Gartner: Mobile app downloads to surpass 100B in 2013


Mobile app stores will generate annual downloads of 102 billion in 2013, up from 64 billion a year ago, according to a new forecast from research firm Gartner.

Annual mobile app downloads will surpass 138 billion in 2014 and eclipse 268 billion in 2017, Gartner projects. "We expect strong growth in downloads through 2014, but growth is forecast to slow down a bit in later years," Gartner Research Director Sandy Shen said. "The average downloads per device should be high in early years as users get new devices and discover the apps they like.

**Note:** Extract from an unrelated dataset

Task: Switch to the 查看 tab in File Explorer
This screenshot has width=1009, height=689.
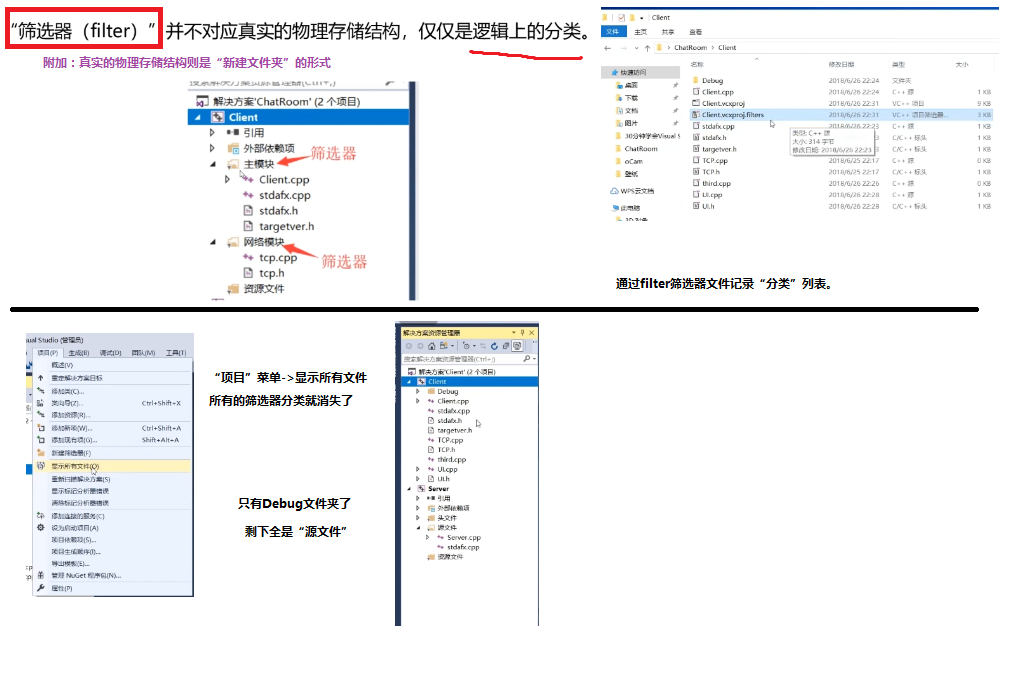Action: click(x=695, y=31)
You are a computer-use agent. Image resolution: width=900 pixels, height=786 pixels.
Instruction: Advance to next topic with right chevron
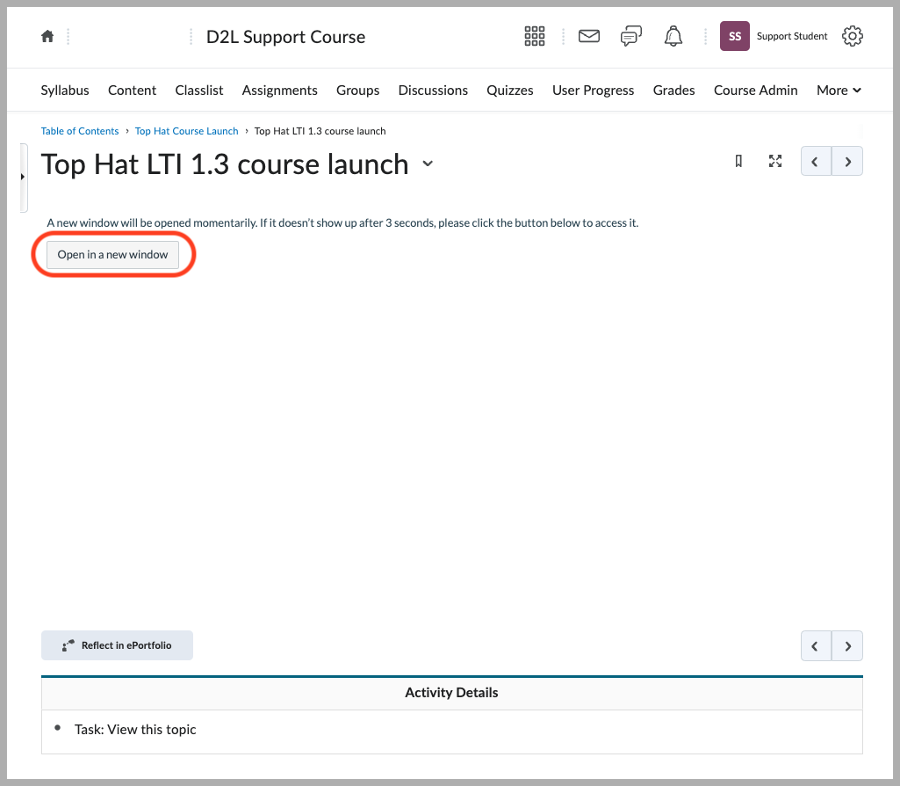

Over time they accumulate a portfolio of apps they like and stick to, so there will be moderate numbers of downloads in the later years." 

App stores across the mobile ecosystem will rake in combined revenues of $26 billion this year, increasing from $18 billion in 2012, Gartner said. Free applications will represent 91 percent of total installs in 2013, a slight increase from 89.6 percent last year.

"Free apps currently account for about 60 percent and 80 percent of the total available apps in Apple's (NASDAQ:AAPL) App Store and Google (NASDAQ:GOOG) Play, respectively," said Gartner Research Director Brian Blau. "iOS and Android app stores combined are forecast to account for 90 percent of global downloads in 2017. These app stores are still increasingly active due to richer ecosystems and large and very active developer communities. However, we expect average monthly downloads per iOS device to decline from 4.9 in 2013 to 3.9 in 2017, while average monthly downloads per Android device will decline from 6.2 in 2013 to 5.8 in 2017. This relates back to the overall trend of users using the same apps more often rather than downloading new ones."

In-app purchases will account for 17 percent of total revenues this year, up from 11 percent in 2012, and are on pace to reach 48 percent of revenues by 2017, Gartner added. While IAP is a major contributor to worldwide iOS app revenues, rival platforms have not reached the same levels, although Gartner expects their respective IAP contributions will increase in the future. 

"We see that users are not put off by the fact that they have already paid for an app, and are willing to spend more if they are happy with the experience," Blau said. "As a result, we believe that IAP is a promising and sustainable monetization method because it encourages performance-based purchasing; that is, users only pay when they are happy with the experience, and developers have to work hard to earn the revenue through good design and performance."